Despite their efforts to maintain themselves, the trauma effects for most were serious and ongoing and could be triggered years afterwards by reminders of the attacks, suggesting that time does not necessarily heal the emotional damage, at least not for everyone. One of the myths about trauma is that time heals, so “why don’t they just move on!” It didn’t help that for some of the women, the trial occurred years after the attack, and they had not only to wait for another reminder and to see the rapist in person, they had to prepare to retell the story and be cross-examined.
The women were helped, by those police and medical practitioners who had the skill and expertise to take them seriously, to attend to the necessary procedures with sensitivity and respect and to keep them informed; but this was not the experience of everyone. One of the key conclusions of the research was the importance of positive support for victims from police and a commitment to helping them prepare for trial so that they will be more likely to cooperate and appear in court.
There was a greater variety of responses to what kind of emotional support was helpful. Some were glad to be part of a group support network and others were not interested. Some appreciated counselling help and some were disappointed by clumsy treatment. Many had to deal with complicated responses from their families and partners. Some chose one of them to be a support person in court, while others preferred to have a more distant or professional back-up or to go alone.

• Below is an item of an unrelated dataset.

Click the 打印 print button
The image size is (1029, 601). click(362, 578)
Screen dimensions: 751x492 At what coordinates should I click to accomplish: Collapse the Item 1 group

There is another important message to be taken from this book. For anyone who has to respond to someone who has suffered a sexual attack, or any kind of trauma for that matter, it is risky to assume how this particular person might feel or what they might need. It is much wiser to ask.
Finally, the sentencing judge got it just right when he said:
My comments are taken from the victim impact reports which are expressed with dignified understatement. I wish to record my admiration for the dignity and courage with which each of these women gave her evidence before this Court in the harrowing course of this trial … . These are the wounds you have inflicted on these sisters in the legions of the brave and now you are going to pay for it.
The women did find some comfort in that.
Rhonda Pritchard is a member of the New Zealand Parole Board.